How Secure Is Your Network? NIST Model Knows
“We analyze all of the paths that system attackers could penetrate through a network,” says computer scientist Anoop Singhal, “and assign a risk to each component of the system. Decision makers can use our assigned probabilities to make wise decisions and investments to safeguard their network.” The research was presented at a conference earlier this month.
Computer networks are made up of components varying from individual computers, to servers and routers. Once inside a network’s firewall, for a seemingly mild-mannered purpose as posting an image to a file transfer protocol (FTP) site, a hacker can travel through the network through a variety of routes to hit the jackpot of valuable data. In addition to hardware, the hacker can break in through software on the computers, especially file-sharing applications that have been blamed for some major data breaches recently.
NIST researchers evaluate each route and assign it a risk based on how challenging it is to the hacker. The paths are determined using a technique called “attack graphs.” A new analysis technique based on attack graphs was jointly developed by Singhal and research colleagues at George Mason University. A patent is pending on the technique.
Singhal and his team determine risk by using these attack graphs and NIST’s National Vulnerability Database (NVD). This government repository includes a collection of security-related software weaknesses that hackers can exploit. NVD data was collected from software vendors and scores are assigned from most to least insecure by experts.

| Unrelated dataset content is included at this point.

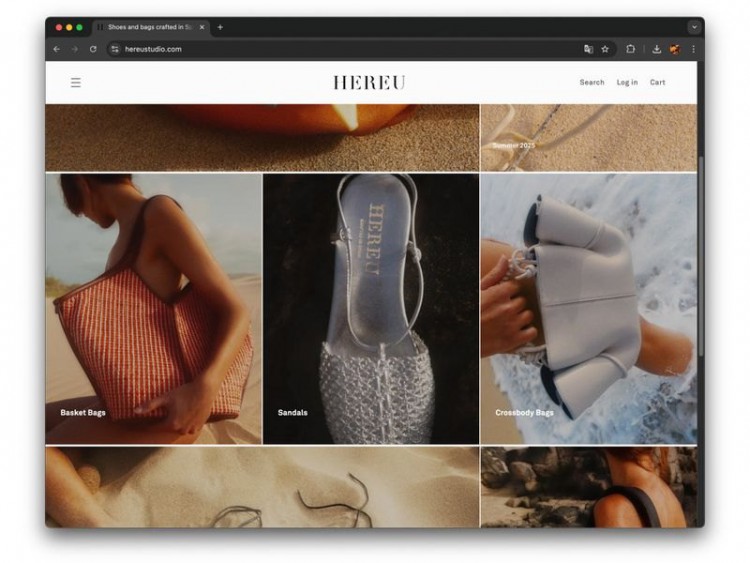Screen dimensions: 750x563
Task: Click the site information icon in address bar
Action: pos(115,49)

For example in a simple system there is an attacker on a computer, a firewall, router, an FTP server and a database server. The goal for the attacker is to find the simplest path into the jackpot—the database server. Attack Graph Analysis determines three potential attack paths. For each path in the graph, the NIST researchers assign an attack probability based on the score in the NVD database.
Because it takes multiple steps to reach the goal, the probabilities of each component are multiplied to determine the overall risk. One path takes only three steps. The first step has an 80 percent chance of being hacked, the second, a 90 percent chance. The final step requires great expertise, so there is only a 10 percent probability it can be breached. By multiplying the three probabilities together, that path is pretty secure with a less than 10 percent chance of being hacked.
The next step is for the researchers to expand their research to handle large-scale enterprise networks.
Citation: L. Wang, T. Islam, T. Long, A. Singhal and S. Jajodia. An Attack Graph Based Probabilistic Security Metric. IFIP WG 11.3 Conference on Data and Application Security, London, United Kingdom.